An example of this, adds Green, is in Dubai where most of Al Faris' work is given over to the construction and removal of tower cranes, which are, increasingly, ones built in China.

Full capacity

At TTS Van Sabben says demand is so high the company has been running at full capacity for the last 10 months, with no sign of the market slowing anytime soon.

Between 2006 and 2007 the company's workload increased by about 35%. “There is the demand for work to be done, then there is the amount of work that can actually be done.”

Van Sabben adds that utilisation rates for TTS' hydraulic gantries stand at 98%, while the cranes are booked out 100% of the time. Even the company's strand jacks, which are more specialized, are running at 60% utilisation.

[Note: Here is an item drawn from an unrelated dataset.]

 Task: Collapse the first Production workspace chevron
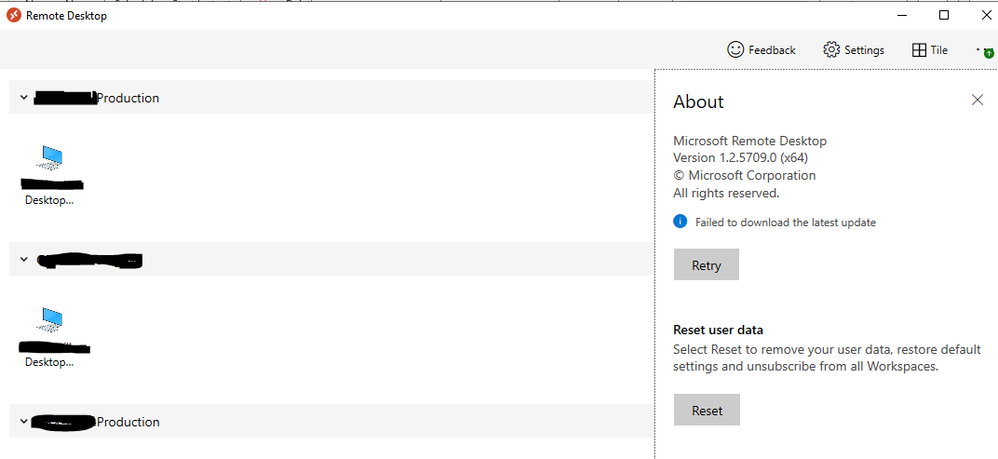tap(24, 98)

Competition in the crane market is now so high, says Van Sabben, that TTS has deliberately focused its efforts towards alternative lifting and transport. Two 1,000 tonne capacity gantry cranes are on order, due in June, along with a supply of axle lines, due in March.

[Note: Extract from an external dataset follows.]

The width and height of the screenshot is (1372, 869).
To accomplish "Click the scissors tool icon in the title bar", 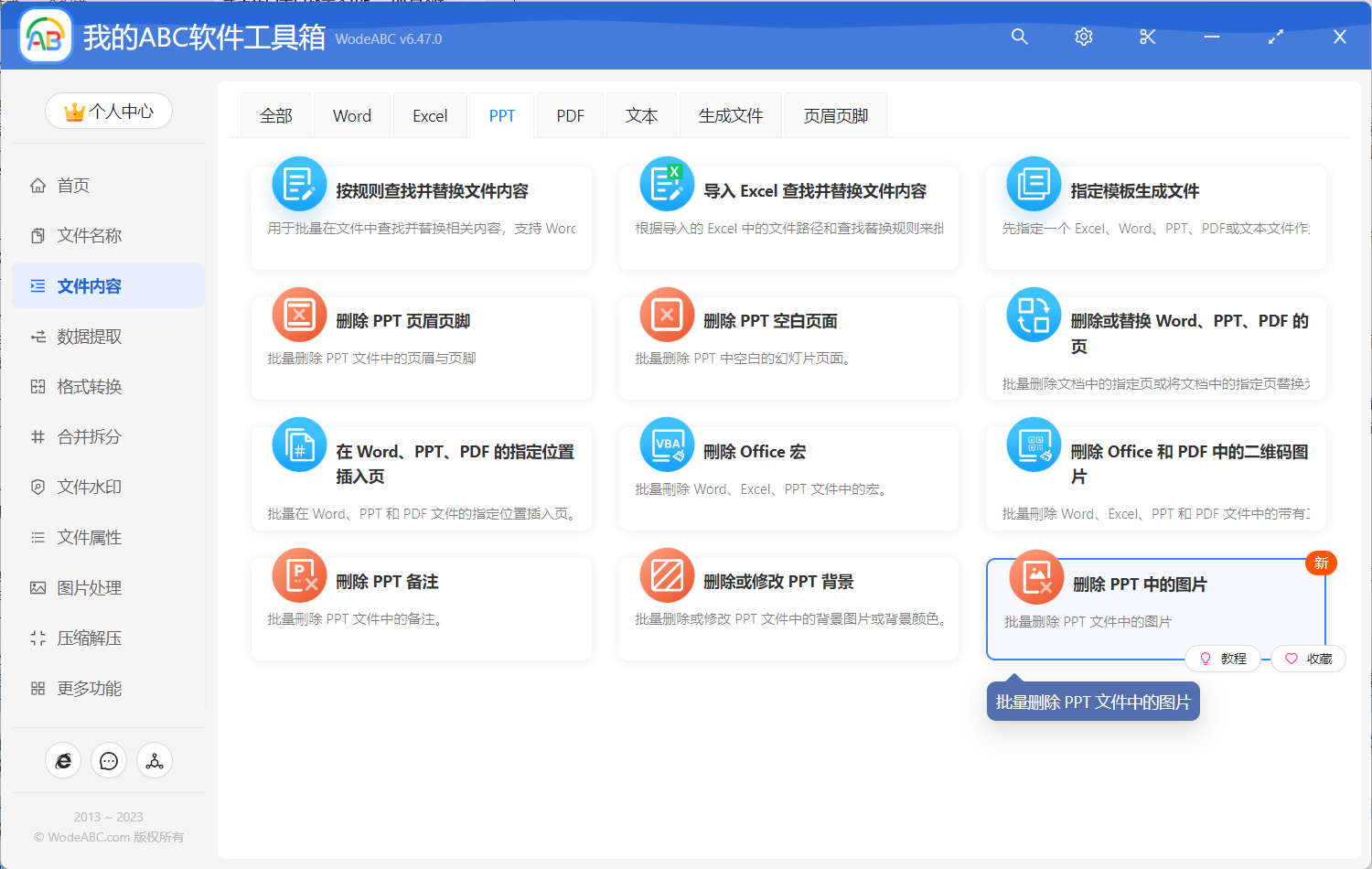I will pos(1147,37).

Van Sabben adds that such equipment is generally available, unlike cranes, which are difficult to find, even in the second hand market. “We feel the competition is getting higher and higher. For instance, the Chinese are coming in with their own equipment. To buy a crane is still a big investment and a fleet of 200 cranes is no exception in the UAE.”

Could sell more

Carsten von der Geest is Terex Demag UAE sales manager. The company sells to Kuwait, Qatar, UAE and Oman from its office in Dubai, while sales to Saudi Arabia are dealt with in Germany. Von der Geest says sales rose about 10% in the four states in the last year, but that figure would be higher if not for the shortage of cranes in production. “All manufacturers could sell much more if they had the cranes.” He added that if economic conditions remained stable in the region, it was likely that the standard two year delivery time for cranes could last another 10 years.

“I don't think they [lead times] will get longer. It depends on the world market, everywhere is still increasing, if somewhere drops a little, then may be lead times will get shorter in the Middle East.”

Summing up the Middle East market, Von der Geest adds, “Compared to Europe, it is more long term. There are so many projects in hand, if everything is realised then it will be good.”